年齢や体調、過去の経験、脱水や空腹などの状態も影響します。
統計データみたいなものを見ると若い女性に多い傾向があるそうですが個人差がある。
その人の資質や耐性があるかどうかでも違ってくる。
出血シーンを見て気絶・気絶寸前になったら — 緊急対処(誰でもできる簡単手順)
- 安全確保:倒れて周囲に危険物がないか確認。鋭利なものを避ける。
- 仰向けに寝かせ、脚を高く:可能なら脚を心臓より高く(数十センチ程度)して血流を脳に戻す。
- 呼吸と脈の簡単チェック:普通に呼吸しているか、反応があるか確認。呼吸がなければ救急を呼ぶ。
- きつい服を緩める:襟元・ベルトなどをゆるめる。
- 涼しい空気を当てる:風通しをよくする、扇ぐなど(熱で血圧が下がることもある)。

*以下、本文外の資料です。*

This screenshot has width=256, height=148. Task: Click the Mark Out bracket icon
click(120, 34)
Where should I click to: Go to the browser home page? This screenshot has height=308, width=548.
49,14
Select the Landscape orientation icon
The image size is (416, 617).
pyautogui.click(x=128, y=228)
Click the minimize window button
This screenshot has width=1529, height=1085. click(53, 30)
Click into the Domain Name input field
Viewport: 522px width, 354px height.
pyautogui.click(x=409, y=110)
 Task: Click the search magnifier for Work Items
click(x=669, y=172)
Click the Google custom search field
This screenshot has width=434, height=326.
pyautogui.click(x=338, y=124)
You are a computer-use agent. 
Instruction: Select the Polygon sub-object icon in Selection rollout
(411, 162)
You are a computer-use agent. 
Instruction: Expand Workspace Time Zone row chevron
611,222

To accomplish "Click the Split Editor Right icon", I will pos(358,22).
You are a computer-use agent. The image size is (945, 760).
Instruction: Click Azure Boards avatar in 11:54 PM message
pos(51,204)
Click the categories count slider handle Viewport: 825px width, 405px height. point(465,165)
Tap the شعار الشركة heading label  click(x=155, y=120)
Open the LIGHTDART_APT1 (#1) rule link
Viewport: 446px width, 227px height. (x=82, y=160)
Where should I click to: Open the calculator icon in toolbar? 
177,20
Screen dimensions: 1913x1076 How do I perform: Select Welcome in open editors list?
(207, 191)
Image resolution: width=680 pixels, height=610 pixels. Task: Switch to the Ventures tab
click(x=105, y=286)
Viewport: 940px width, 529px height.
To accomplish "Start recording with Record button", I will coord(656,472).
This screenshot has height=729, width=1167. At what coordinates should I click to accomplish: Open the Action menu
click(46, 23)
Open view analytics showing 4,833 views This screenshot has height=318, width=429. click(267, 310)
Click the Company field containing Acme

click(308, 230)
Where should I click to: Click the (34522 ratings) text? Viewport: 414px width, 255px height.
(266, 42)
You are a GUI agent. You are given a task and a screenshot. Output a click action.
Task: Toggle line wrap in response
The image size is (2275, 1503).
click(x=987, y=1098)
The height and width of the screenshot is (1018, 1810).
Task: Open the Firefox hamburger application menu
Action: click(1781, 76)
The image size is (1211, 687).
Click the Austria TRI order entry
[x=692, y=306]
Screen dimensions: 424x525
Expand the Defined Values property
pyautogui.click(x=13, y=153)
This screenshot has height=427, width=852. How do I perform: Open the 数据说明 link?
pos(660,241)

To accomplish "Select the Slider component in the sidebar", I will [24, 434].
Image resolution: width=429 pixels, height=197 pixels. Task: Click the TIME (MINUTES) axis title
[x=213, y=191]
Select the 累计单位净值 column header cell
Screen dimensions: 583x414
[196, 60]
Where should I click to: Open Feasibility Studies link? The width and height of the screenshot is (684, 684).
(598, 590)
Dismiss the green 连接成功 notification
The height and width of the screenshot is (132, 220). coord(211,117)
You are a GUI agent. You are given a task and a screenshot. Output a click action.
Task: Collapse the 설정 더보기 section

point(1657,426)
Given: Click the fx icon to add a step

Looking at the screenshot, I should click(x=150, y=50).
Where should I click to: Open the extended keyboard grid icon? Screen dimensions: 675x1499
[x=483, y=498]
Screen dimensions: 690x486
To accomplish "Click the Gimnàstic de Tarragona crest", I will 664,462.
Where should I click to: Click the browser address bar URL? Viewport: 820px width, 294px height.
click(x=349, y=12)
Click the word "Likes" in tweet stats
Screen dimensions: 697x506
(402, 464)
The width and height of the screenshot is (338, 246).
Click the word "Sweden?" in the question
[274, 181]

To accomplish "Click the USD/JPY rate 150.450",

- 意識が戻ったら無理させない:すぐ立たせず、座るか寝かせてしばらく休ませる。
- 頭部を打っている/長く戻らない/呼吸に異常がある場合は救急へ。
(これは一次対応の基本。状況が重ければすぐ救急を呼んでください。)
繰り返す人・気になる人向けの予防法(すぐできる対策)
- Applied Tension(筋肉緊張法):血を見て気分が悪くなりそうなときに腕や脚の筋肉をぎゅっと数十秒つかうと血圧を保てます。BII対策として効果があるとされています。
- 十分な水分と軽い塩分摂取:脱水や低血容量を防ぐと失神リスクが下がります。
- 空腹を避ける:空腹だとめまいが起こりやすい。特に検査や採血の前は軽食や水分を。
- ゆっくり立つ・同じ姿勢を長時間続けない:起立性低血圧の予防。立ち仕事の人は足踏みなどを。
- 段階的曝露(慣らし)や心理的対処:少しずつ慣らす、深呼吸やリラクゼーションを学ぶと恐怖反応が弱まることがある。
- 重度・繰り返す場合は医師へ:心電図などで他の原因がないか確認。必要なら専門治療や訓練が受けられます。
漫画やドラマとの違い
演出上は「血を見たら即気絶!」とわかりやすく描かれることが多いですが、実際は前兆(冷や汗・視界が暗くなる・めまい)が出ることが多く、意識消失自体は短時間です。
人によっては少量の血でもショックを受けるし、大量の出血を見ても平気な人もいます。個人差が非常に大きい点が現実との大きな違いです。
まとめ
- 「血を見て気絶する」は現実に起きる現象で、多くは血管迷走神経反射によるもの。
- 「血の気が引く」は血圧・血流の変化と関係していることが多い。
- 女性にやや多い傾向はあるが、個人差が大きい。
- 気絶したときは仰向けで脚を上げる・呼吸を確認するなどの応急処置を。繰り返す場合は医療機関へ相談を。